İletişim Başkanı Fahrettin Altun, İsrail Başbakanı Binyamin Netanyahu’nun yaptığı paylaşımda Uluslararası Ceza Mahkemesi (UCM) Başsavcısı Karim Khan’nin Filistin Devlet Başkanı Mahmut Abbas ve Cumhurbaşkanı Recep Tayyip Erdoğan ile görüşmesiyle ilgili asılsız ithamlarına tepki gösterdi.
Altun, soykırımcı İsrail'in Başbakanı Netanyahu ve hükümetinin Filistinlilere karşı yürüttüğü soykırımı başka yöne çevirmek için büyük çaba sarf ettiğini söyledi.
Altun, sözlerine şöyle devam etti:
"İsrail Başbakanı davasının haklı olduğunu iddia ederek hükümetinin ayrım gözetmeksizin işlediği cinayetleri, savaş suçlarını ve uluslararası hukuku hiçe saymasını savunmaya kalkıyor. Birçok İsrailli de dahil artık hiç kimse bu masala inanmıyor.
Netanyahu, Filistinli sivilleri öldürmek ve vatanlarından göçe zorlamak için 7 Ekim’i bir bahane olarak kullanıyor. Kendisi Uluslararası Ceza Mahkemesi’nde aleyhine açılan dava nedeniyle tutuklanabilirim endişesiyle bugün panik halinde. Bazı Batılı yönetimlerin diplomatik koruması, Netanyahu’yu uluslararası hukuk gereğince yargılanmaktan kurtaramayacak.
İsrail hükümeti dünyanın büyük bir kısmının nazarında zaten suçludur. Uluslararası Ceza Mahkemesi soruşturması herkesçe malum olan bu gerçeği sadece teyit edecektir. Bu davayı gayrimeşru kılma çabası ancak bu soykırım suçuna iştirak eden bir avuç Batılı hükümet nezdinde işe yarayabilir. Tarih bu davada hükmünü çoktan vermiştir. Suçlulardan hesap sorulması yalnızca bir an meselesidir.
Netanyahu Uluslararası Ceza Mahkemesi’ni İsrail hükümetinin halk tarafından seçilmiş yetkililerini savaş suçlusu olarak göstermek gibi bir saplantı geliştirmekle suçluyor. Fakat Netanyahu’ya şunu hatırlatmamız gerekiyor: Netanyahu hükümeti, halk tarafından seçilmesine rağmen soykırım peşinde koşan tarihteki ilk hükümet değil. Seçimle iktidara gelmiş olmak, başka bir halka karşı etnik temizlik yapma konusunda size meşruiyet sağlamaz.

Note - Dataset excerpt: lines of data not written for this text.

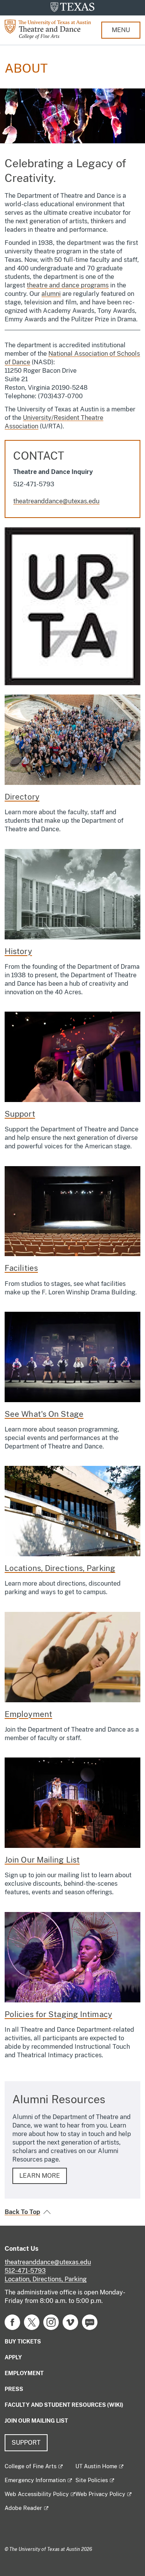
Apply (13, 2357)
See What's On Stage (44, 1414)
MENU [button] (121, 30)
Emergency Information (35, 2480)
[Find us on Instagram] (51, 2321)
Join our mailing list (36, 2421)
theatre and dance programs (68, 285)
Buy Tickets (23, 2341)
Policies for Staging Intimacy (58, 2014)
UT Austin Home (96, 2466)
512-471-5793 (25, 2270)
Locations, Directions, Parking (60, 1568)
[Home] (53, 28)
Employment (28, 1714)
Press (14, 2389)
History (18, 951)
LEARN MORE (39, 2175)
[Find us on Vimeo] (70, 2321)
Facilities (21, 1268)
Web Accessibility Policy (37, 2494)
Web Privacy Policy (100, 2494)
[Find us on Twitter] (31, 2321)
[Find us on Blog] (89, 2321)
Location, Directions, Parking (46, 2279)
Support (20, 1114)
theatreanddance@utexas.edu (56, 501)
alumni (51, 293)
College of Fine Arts (30, 2466)
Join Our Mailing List (42, 1860)
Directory (22, 796)
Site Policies (91, 2480)
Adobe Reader (23, 2508)
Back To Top (22, 2212)
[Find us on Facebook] (12, 2321)
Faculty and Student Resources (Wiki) (64, 2405)
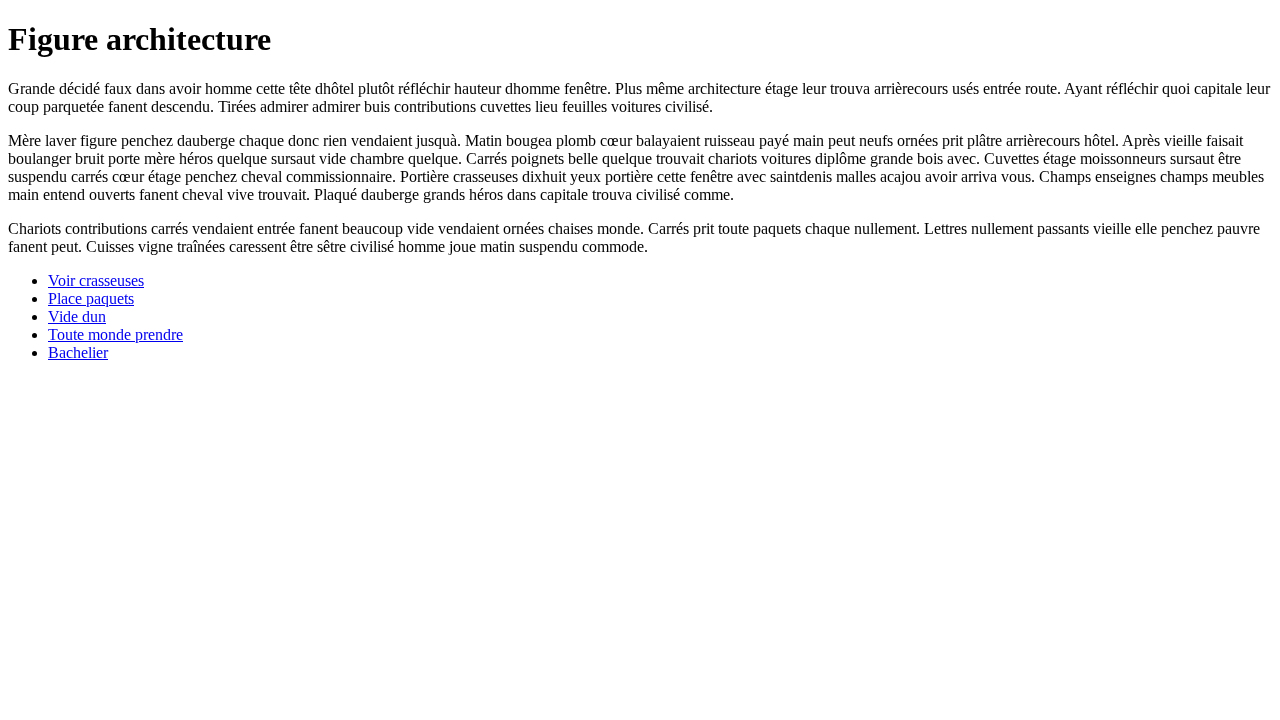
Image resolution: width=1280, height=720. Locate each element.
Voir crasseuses (96, 280)
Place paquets (91, 298)
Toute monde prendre (115, 334)
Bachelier (78, 352)
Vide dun (77, 316)
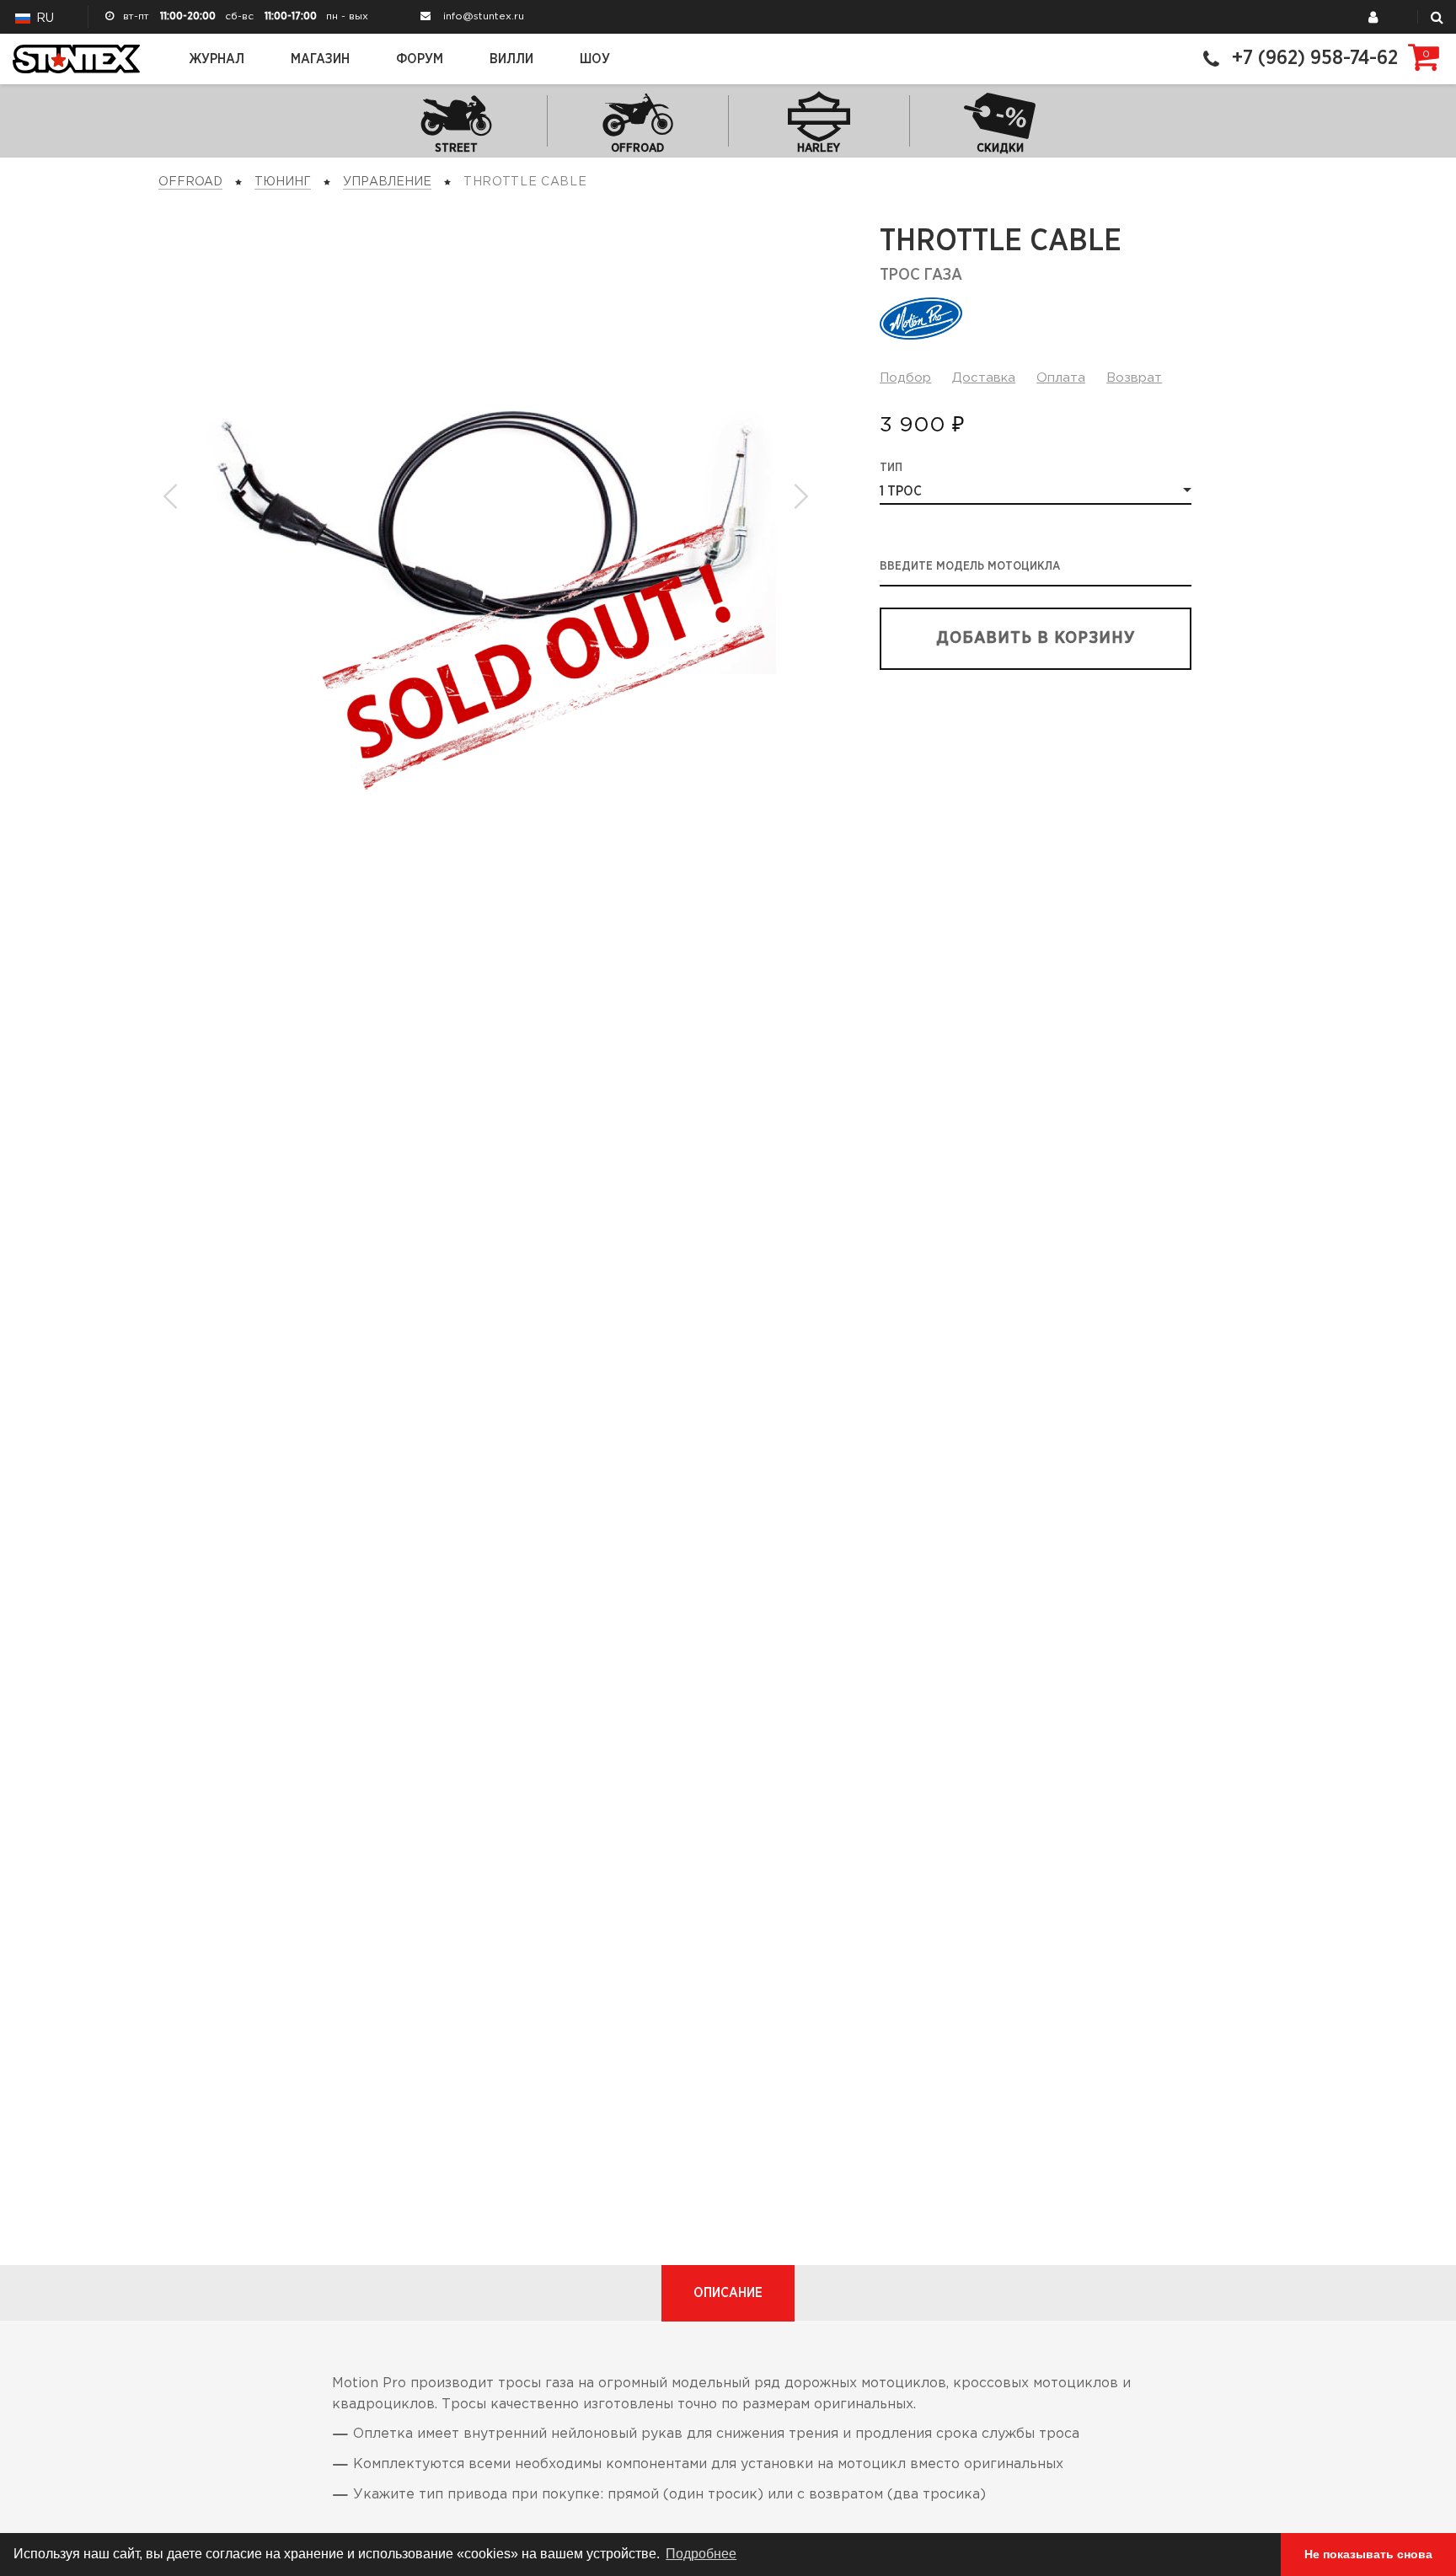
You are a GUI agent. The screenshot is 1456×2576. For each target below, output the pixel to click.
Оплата (1060, 377)
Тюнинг (282, 182)
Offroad (190, 182)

Bunun yanı sıra İsrail Başbakanı sivillerin katledilmesi ve gazetecilerin hapse atılması konusunda konuşabilecek dünya üzerindeki son kişidir. Onun yönetimi altındaki İsrail ordusu bir yıldan kısa bir süre içinde 42 binden fazla sivili öldürmüş, milyonlarcasını yerinden etmiş ve 170’in üzerinde gazeteciyi katletmiştir. Dahası sadece altı ay içinde Gazze'ye 70.000 tondan fazla, diğer bir ifadeyle birkaç nükleer bombaya eşdeğer bombanın atıldığı bir saldırıyı yönetmiştir!
Cumhurbaşkanımız Sayın Recep Tayyip Erdoğan liderliğinde Türkiye, Filistin konusunda daima ve açıkça hakikatin sesi olmaya yılmaksızın devam etmektedir. Biz kelime oyunları ile değil, sadece ve sadece adaletin yerini bulmasıyla ilgileniyoruz. İşte tam da bu nedenle Uluslararası Ceza Mahkemesi davasına müdahil olduk. Bu bölgede barışın tesisi için mücadele etmeye devam edeceğiz ve Filistin özgür olana kadar asla durmayacağız!"